▶ **EXERCISE DIRECTIONS**
Reproduce the material that follows, please, but only from its first line to the line containing "The image size is (681, 1024).", inclusive.

▶ **DATA SUPPLIED**
————————
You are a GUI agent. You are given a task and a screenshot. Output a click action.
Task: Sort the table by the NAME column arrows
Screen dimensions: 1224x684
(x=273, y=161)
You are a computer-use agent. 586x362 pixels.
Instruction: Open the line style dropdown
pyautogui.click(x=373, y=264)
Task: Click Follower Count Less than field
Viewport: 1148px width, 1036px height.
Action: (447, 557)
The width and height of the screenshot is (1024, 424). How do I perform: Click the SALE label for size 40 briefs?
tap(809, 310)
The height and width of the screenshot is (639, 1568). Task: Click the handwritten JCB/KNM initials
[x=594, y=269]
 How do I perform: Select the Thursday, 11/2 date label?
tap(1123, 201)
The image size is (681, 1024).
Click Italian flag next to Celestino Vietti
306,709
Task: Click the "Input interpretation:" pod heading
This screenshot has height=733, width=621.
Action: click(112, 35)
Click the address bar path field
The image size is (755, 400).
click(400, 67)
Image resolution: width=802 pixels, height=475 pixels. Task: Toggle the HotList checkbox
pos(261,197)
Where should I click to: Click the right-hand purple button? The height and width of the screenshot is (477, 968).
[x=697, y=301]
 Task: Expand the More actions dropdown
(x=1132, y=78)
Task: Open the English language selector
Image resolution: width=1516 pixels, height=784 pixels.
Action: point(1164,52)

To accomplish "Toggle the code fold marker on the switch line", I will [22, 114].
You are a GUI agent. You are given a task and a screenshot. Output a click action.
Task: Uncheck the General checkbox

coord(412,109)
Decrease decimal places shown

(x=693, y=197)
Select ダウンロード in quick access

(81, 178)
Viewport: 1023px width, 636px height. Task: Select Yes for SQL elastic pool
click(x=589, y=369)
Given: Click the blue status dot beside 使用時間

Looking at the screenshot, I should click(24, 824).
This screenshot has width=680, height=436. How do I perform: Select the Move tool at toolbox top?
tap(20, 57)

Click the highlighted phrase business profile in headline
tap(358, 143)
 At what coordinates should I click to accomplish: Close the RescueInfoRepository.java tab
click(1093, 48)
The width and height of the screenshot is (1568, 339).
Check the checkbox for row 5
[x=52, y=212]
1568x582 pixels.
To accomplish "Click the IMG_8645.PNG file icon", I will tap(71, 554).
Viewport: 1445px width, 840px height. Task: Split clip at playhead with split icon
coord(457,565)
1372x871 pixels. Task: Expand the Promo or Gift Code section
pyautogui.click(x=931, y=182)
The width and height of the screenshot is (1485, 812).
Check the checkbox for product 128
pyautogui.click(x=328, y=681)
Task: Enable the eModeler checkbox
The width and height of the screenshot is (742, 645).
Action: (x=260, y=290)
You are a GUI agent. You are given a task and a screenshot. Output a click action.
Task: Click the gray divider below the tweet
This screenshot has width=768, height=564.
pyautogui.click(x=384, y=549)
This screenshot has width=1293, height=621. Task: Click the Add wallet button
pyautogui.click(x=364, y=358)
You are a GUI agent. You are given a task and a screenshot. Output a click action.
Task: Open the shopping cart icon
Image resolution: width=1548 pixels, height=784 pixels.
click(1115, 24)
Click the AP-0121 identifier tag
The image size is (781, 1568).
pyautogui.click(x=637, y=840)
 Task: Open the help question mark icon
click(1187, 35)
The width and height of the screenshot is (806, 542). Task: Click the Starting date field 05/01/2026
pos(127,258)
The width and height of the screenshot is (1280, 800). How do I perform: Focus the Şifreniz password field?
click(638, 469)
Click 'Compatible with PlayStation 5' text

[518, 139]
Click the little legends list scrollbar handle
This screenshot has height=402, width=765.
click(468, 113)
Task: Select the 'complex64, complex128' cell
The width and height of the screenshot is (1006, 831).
————————
▶ **EXERCISE SOLUTION**
You are a GUI agent. You are given a task and a screenshot. Output a click action.
Task: Sort the table by the NAME column arrows
Screen dimensions: 1224x684
(x=273, y=161)
You are a computer-use agent. 586x362 pixels.
Instruction: Open the line style dropdown
pyautogui.click(x=373, y=264)
Task: Click Follower Count Less than field
Viewport: 1148px width, 1036px height.
Action: (447, 557)
The width and height of the screenshot is (1024, 424). How do I perform: Click the SALE label for size 40 briefs?
tap(809, 310)
The height and width of the screenshot is (639, 1568). Task: Click the handwritten JCB/KNM initials
[x=594, y=269]
 How do I perform: Select the Thursday, 11/2 date label?
tap(1123, 201)
The image size is (681, 1024).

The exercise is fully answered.